I did start with the lower hull to get some practise and if I failed it wouldn't show so much. Let's not forget that this project has been plagued from the beginning...
This scale model is too big to use
Tamiya panel liners, that's why I decided to use oil paint. The acrylic oil paint that is...
I'm going to use slightly less burned umber on the upper hull and I've now got the experience to make a better job.
This is the first time ever I'm using this method and I've still very much have got the learner plates on when it comes to paint and weathering department! I do believe in learn by doing and after having the confidence booster from the paint job, that I have to say that I'm rather proud of as my first ever masked splinter camo, I decided to put in the effort by doing a totally manual weathering job and not just rely on ready mixed panel liners etc.
I've only used burned umber - and a tiny bit of sponge chipping effect around the landing gear hatches, so there's a lot of weathering still to do. I might do some general washes or filters but I think I will use those products sparingly because you can ruin a paint job very quickly when doing too much weathering. I'm very junior in this department so better use too little than too much!
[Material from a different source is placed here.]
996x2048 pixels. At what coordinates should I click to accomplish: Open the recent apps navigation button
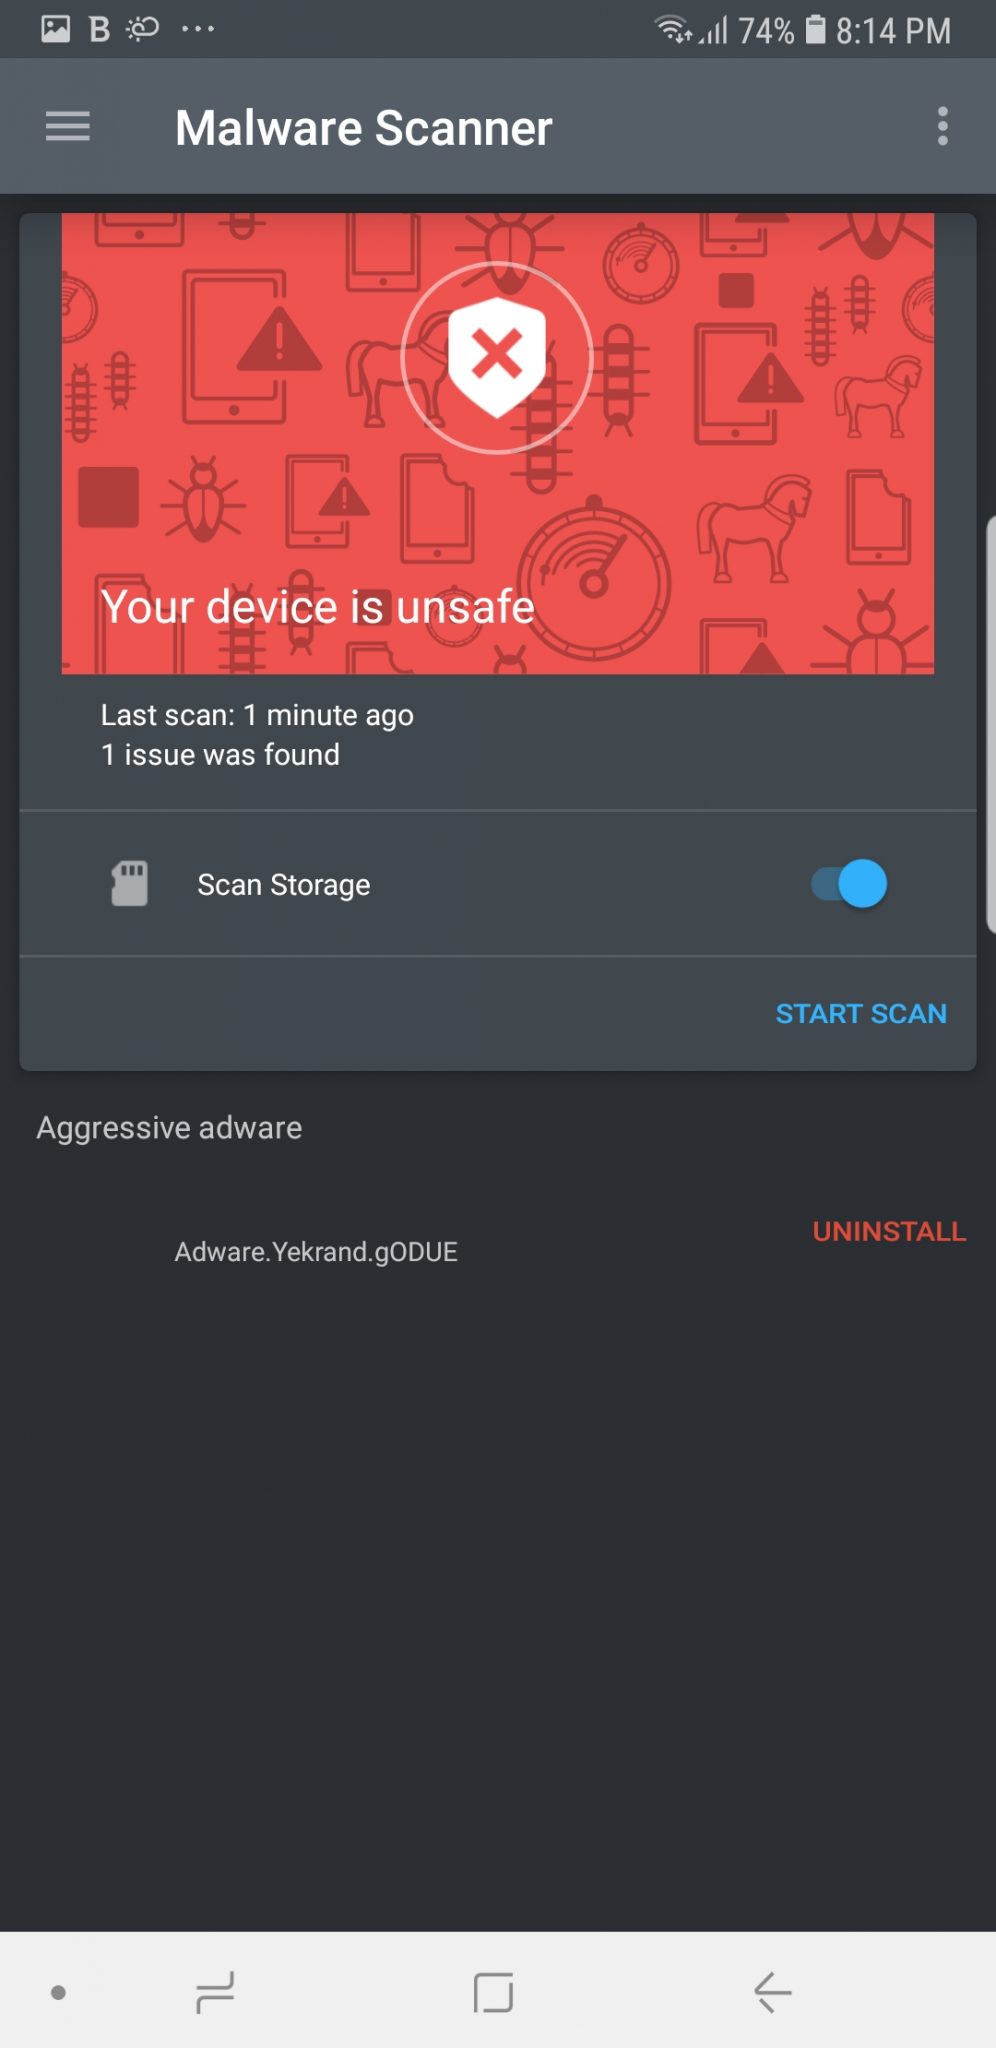pyautogui.click(x=215, y=1992)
I might start the upper hull tonight but when using acrylic "artists paint" you have to finish everything in the same sitting, otherwise it'd dried and you can blend it with water any longer. As it is now I do a couple of lines then I dry brush them and finish with brushing them with water. If I'm please with the results I make a couple more lines, otherwise I paint over the lines again and do the same process until I'm happy.
I had problems with the
decals too and one simply "fell apart" and had to be discarded
I've made the surface on the model rather rough, or dull, since my experience with military vehicles is that they all have the same surface texture as an old black board we used to draw on in school. Very coarse texture. This I've pulled off well but it made it harder to move the
decals after placing them, even with decal medium under. Lesson learned I guess.